Il n’est pas non plus inutile de rappeler qu’à l’origine le procédé UMTS-3G devait permettre de généraliser la visiophonie portable. Et, à ce propos, le CEPHES réinsiste sur le fait qu’une utilisation irrationnelle des visiophones (portables transmettant à la fois l’image et le son) pourrait être extrêmement dangereuse pour les yeux des utilisateurs.
A ce jour, on se dirige cependant de plus en plus vers des applications multimédia du 3 G, autrement dit une utilisation " asymétrique " des voies montantes et descendantes, d’où la nécessité de passer de la norme symétrique W-CDMA à la norme asymétrique HSDPA. Dans le système UMTS initial la modulation QAPSK (modulation QAM à quatre états) avait été retenue pour la voie descendante, celle qui transporterait 80% des mégaoctets utilisés globalement pour la transmission. Le procédé HSDPA permet, pour sa part, de faire varier dynamiquement le système de modulation et de codage en fonction de la qualité de la transmission. A proximité d’une station de base, les abonnés devraient bénéficier d’une modulation maximale (16 QAM ou 64 QAM) et d’un taux de codage moins gourmand en bande passante. A plus grande distance, on aurait un taux de codage correcteur d’erreurs plus important et une modulation moins performante.

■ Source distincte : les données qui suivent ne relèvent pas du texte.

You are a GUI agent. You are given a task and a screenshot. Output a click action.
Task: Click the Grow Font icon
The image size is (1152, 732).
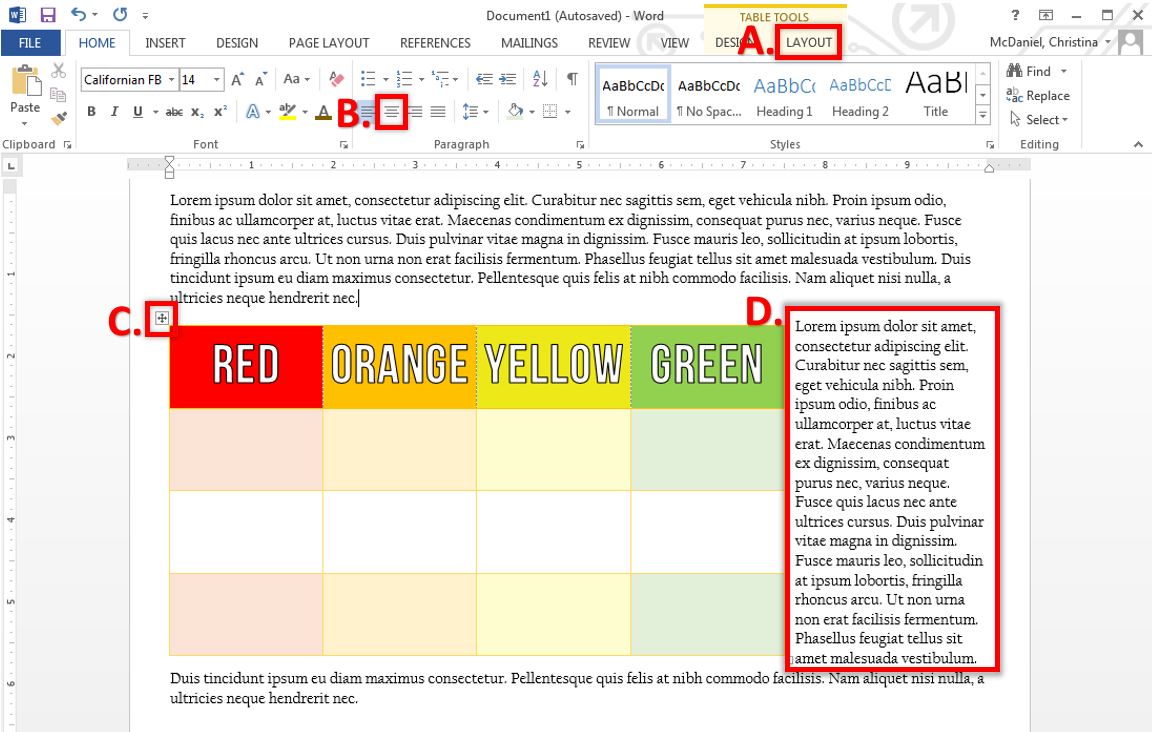pyautogui.click(x=237, y=79)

Le système HSDPA introduit aussi la technique " Hybrid ARQ " (Automatic Repeat reQuest permettant la retransmission d’un bloc de données reçu de manière non satisfaisante)) qui réduit le nombre de retransmissions en cas d’erreurs sur une trame et la technique " FCSS " (Fast Cell Site Selection) qui permet au terminal de sélectionner, trame par trame, le site émetteur autorisant la meilleure transmission. Une " Relaese 6 " est même déjà en préparation en vue de l’introduction, vers juillet 2003, du procédé " Mimo " (Multiple Imput Multiple Output). Ce procédé dérive du concept de transmission à très grande efficacité spectrale " Blast ", système de codage spatio-temporel qui fut présenté en 1998 par les laboratoires du groupe Bell. Il s’appuie sur des réseaux complexes d’antennes d’émission et de réception et notamment sur des antennes à balayage électronique dérivant des antennes utilisées par les radars militaires (antennes dites " intelligentes " qui concentrent l’énergie vers l’objectif en déplacement et permettent de suivre plusieurs objectifs en même temps).

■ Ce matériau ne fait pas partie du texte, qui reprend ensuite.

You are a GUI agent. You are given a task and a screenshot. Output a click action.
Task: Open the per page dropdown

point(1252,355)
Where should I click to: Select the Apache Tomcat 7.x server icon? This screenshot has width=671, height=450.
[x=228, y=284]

La technologie la plus avancée dans le domaine de l’HAD (Hospitalisation A Domicile) semble cependant être celui de la société américaine ADS (Applied Digital Soslutions) qui commercialise, depuis 2001, son " Digital Angel " (Ange numérique). Comme pour le Vivago, il s’agit d’une sorte de montre portée au poignet et qui regroupe différents capteurs. Les mesures sont transmises par ondes hertziennes à un boîtier GPS porté à la ceinture. Celui-ci transmet à son tour les informations vers un central par le canal des réseaux de radiotéléphonie. Dès qu’une anomalie est décelée par les capteurs, les services d’urgence sont automatiquement alertés et se rendent à l’endroit exact où se trouve le patient puisqu’ils disposent des coordonnées GPS en plus des indications médicales. Le Digital Angel est vendu 400 dollars (env. 400 €) plus 30 dollars d’abonnement mensuel au service de télésurveillance.